First lady Martine Moise was injured in the crossfire and is being treated at a hospital.
Video of the incident appears to show the attackers speaking English and Spanish, and presenting themselves as agents of the US Drug Enforcement Administration, said Haiti’s ambassador to the US, Bocchit Edmond. Their real identity is still unclear, he added, but said he believed they were professional mercenaries.
"We have a video and we believe that those are mercenaries," he said.
They overtook the president's security guards and entered the compound, the Haiti Press Network reported. Gunshots were heard during the exchange.
“The country’s security situation is under the control of the National Police of Haiti and the Armed Forces of Haiti,” Mr Joseph said from his office. "All measures are being taken to guarantee the continuity of the state and to protect the nation."
Under the constitution, Mr Joseph must now take the helm, Mr Edmond said.
Haiti is close to being a failed state, with large parts of its territory in the grip of armed bandits who make a living through extortion and kidnapping.

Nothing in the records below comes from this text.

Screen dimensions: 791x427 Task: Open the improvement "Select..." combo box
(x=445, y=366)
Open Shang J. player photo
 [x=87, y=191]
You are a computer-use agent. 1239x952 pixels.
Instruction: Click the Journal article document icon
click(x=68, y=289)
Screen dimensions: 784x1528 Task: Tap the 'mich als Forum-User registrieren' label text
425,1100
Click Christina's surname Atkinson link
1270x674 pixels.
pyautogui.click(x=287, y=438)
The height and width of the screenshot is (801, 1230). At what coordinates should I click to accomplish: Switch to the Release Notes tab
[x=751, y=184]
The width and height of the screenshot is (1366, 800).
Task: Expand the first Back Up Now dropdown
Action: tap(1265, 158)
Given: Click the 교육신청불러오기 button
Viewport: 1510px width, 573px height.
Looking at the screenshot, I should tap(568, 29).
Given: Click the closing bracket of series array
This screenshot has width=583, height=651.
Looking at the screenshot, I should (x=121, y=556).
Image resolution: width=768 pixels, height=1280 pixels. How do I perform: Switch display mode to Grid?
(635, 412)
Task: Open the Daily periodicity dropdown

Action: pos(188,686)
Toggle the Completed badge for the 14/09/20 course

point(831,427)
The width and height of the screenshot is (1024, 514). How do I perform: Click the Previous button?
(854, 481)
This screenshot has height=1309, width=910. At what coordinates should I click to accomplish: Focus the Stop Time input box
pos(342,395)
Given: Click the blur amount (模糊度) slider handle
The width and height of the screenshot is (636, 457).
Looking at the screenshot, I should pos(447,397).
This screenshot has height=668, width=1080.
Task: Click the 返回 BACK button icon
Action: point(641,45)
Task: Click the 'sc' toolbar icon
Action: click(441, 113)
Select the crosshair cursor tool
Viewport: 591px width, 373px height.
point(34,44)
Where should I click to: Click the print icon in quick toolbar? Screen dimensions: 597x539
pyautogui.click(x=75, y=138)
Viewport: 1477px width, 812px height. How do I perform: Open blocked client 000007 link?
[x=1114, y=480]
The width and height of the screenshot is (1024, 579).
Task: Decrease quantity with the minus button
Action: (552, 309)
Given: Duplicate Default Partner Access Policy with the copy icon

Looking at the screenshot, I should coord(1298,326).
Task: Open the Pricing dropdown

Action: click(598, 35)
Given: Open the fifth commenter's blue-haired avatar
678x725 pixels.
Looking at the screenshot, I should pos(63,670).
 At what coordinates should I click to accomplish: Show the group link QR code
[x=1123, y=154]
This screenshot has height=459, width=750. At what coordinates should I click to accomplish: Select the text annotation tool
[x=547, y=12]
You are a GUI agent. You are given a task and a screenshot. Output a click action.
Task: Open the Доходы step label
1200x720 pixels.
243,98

On top of the pandemic and a faltering economy, the country was undergoing a constitutional power struggle stemming from a chaotic election which saw Moise only sworn in 15 months after a first-round vote.
Dominican Republic President Luis Abinader ordered the borders with neighbouring Haiti to be sealed following the assassination, local news outlet El Nuevo Diario reported. Soon after the death was announced, Mr Abinader began to draw up plans to reinforce the border checkpoints.
Condemnation of the killing poured in from leaders around the world, including US President Joe Biden, who called it "horrific" and said Washington was ready to assist in any way.
EU foreign policy chief Josep Borrell said he was "shocked" by the assassination and warned it could further destabilise the Caribbean nation.
"This crime poses a risk of instability and a spiral of violence. The perpetrators of this assassination must be found and brought to justice," he said.
Moise had been ruling Haiti, the poorest country in the Americas, by decree, after legislative elections due in 2018 were delayed and after disputes arose on when his term ended.
In recent months, opposition leaders had demanded he step down, arguing that his term legally ended in February 2021. Moise and his supporters maintained that his term began when he took office in early 2017, following a chaotic election that forced the appointment of a provisional president to serve during a year-long gap.
In addition to presidential, legislative and local elections, Haiti was due to have a constitutional referendum in September after it was twice postponed due to the coronavirus pandemic.
Supported by Moise, the text of the constitutional reform, aimed at strengthening the executive branch, has been overwhelmingly rejected by the opposition and many civil society organisations.
In addition to the political crisis, Haiti also faces chronic poverty, with 60 per cent of the population making less than $2 a day, as well as recurrent natural disasters.
The president had been accused of inaction in the face of crises and faced steep opposition from much of the population.
Though the streets were deserted in the hours after the assassination, many feared Haiti could tip further into violence.
"How much worse can hell get?" asked Haiti expert Irwin Stotzky, a professor at University of Miami law school, referring to the impact of Moise's assassination.
"Haiti faces even more violence and death and failure as a democratic nation than ever before, which is hard to imagine given its recent and chaotic history."
The killing comes days after Moise appointed Ariel Henry, a neurosurgeon who studied in France, as Haiti's new prime minister.
Mr Henry, 71, has been part of Haiti's coronavirus response and previously held posts in the government as interior minister, and social affairs and labour minister.
The new prime minister is close to the opposition, but his appointment was not welcomed by the majority of opposition parties, who had continued to demand the president step down.